Exercise directions
Each line from the one containing "Task: Select the Events section header" to the end of the material below is to be restated exactly, with pictures skipped.

Input records

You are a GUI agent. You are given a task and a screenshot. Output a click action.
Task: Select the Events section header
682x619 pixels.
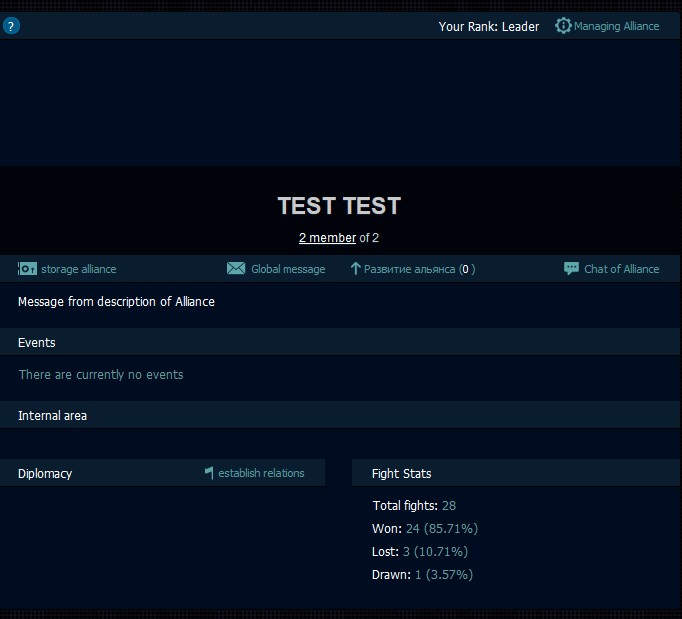click(x=37, y=343)
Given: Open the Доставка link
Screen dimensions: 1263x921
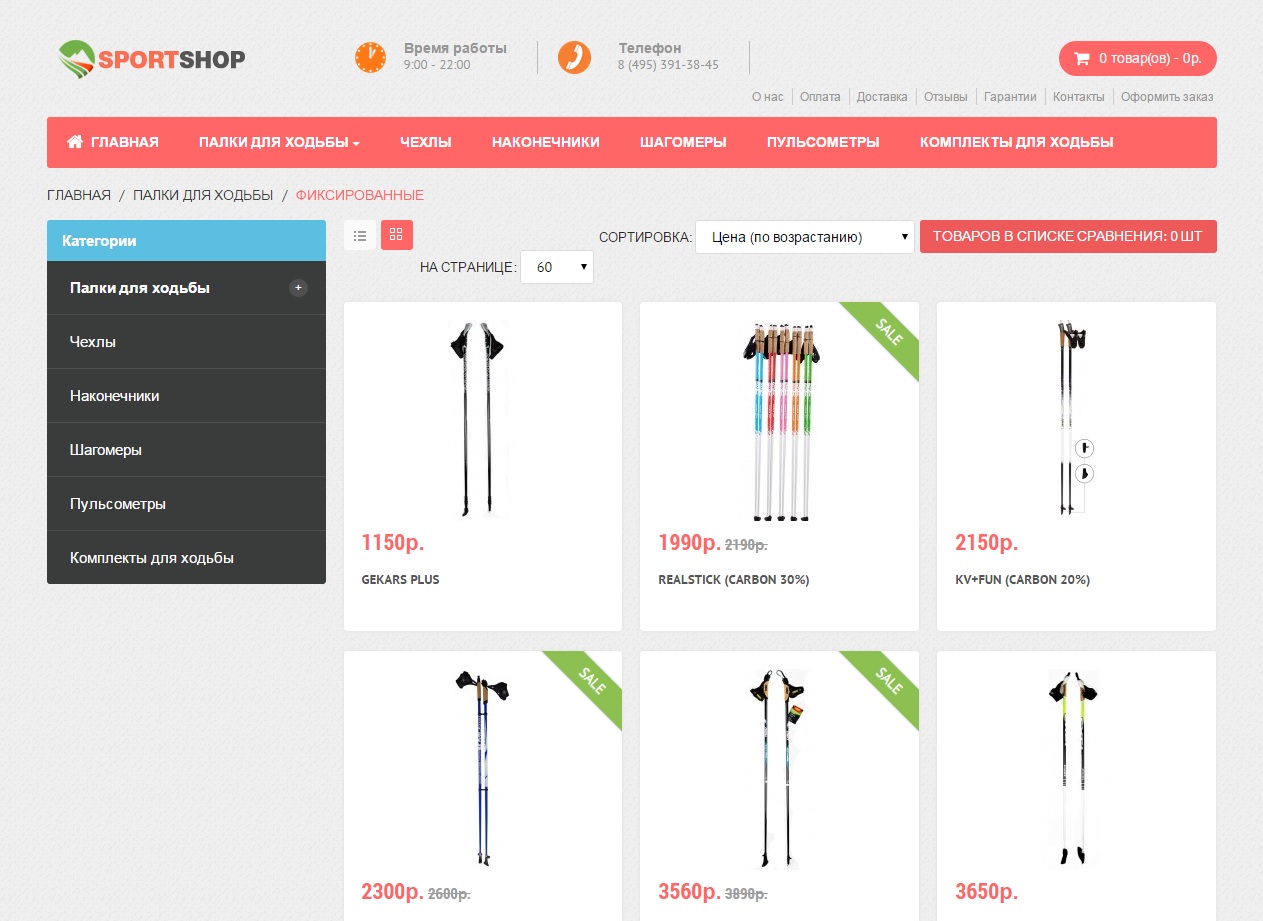Looking at the screenshot, I should [882, 97].
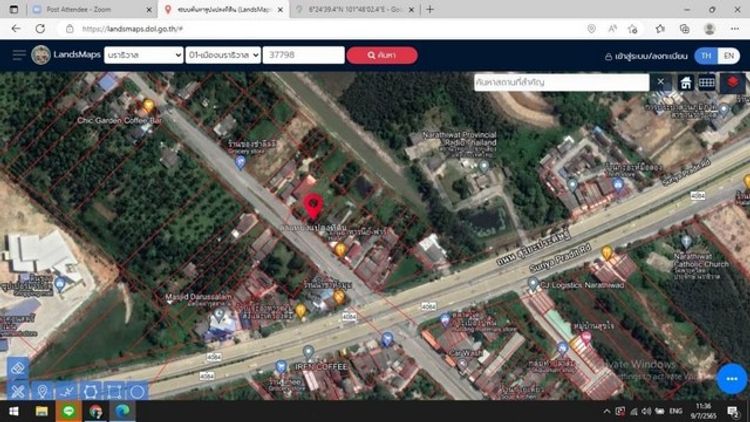Switch to the Google Maps coordinates tab

345,9
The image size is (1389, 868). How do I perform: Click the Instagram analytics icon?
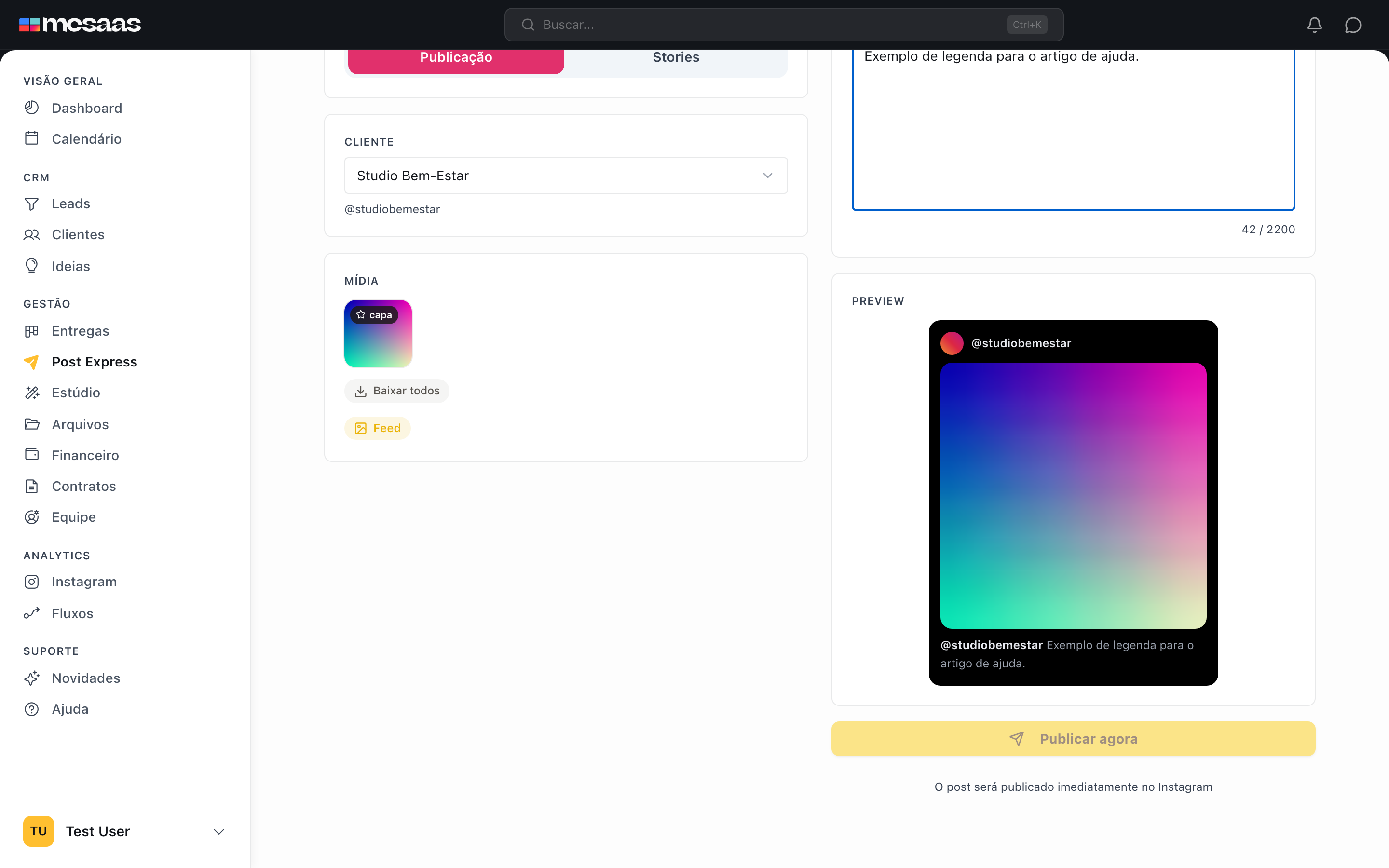pyautogui.click(x=31, y=582)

Exercise answer
Task: Select the Events section header
682x619 pixels.
click(x=37, y=343)
Given: Open the Доставка link
Screen dimensions: 1263x921
Looking at the screenshot, I should [882, 97].
Switch to the Google Maps coordinates tab

345,9
The image size is (1389, 868). How do I perform: Click the Instagram analytics icon?
pyautogui.click(x=31, y=582)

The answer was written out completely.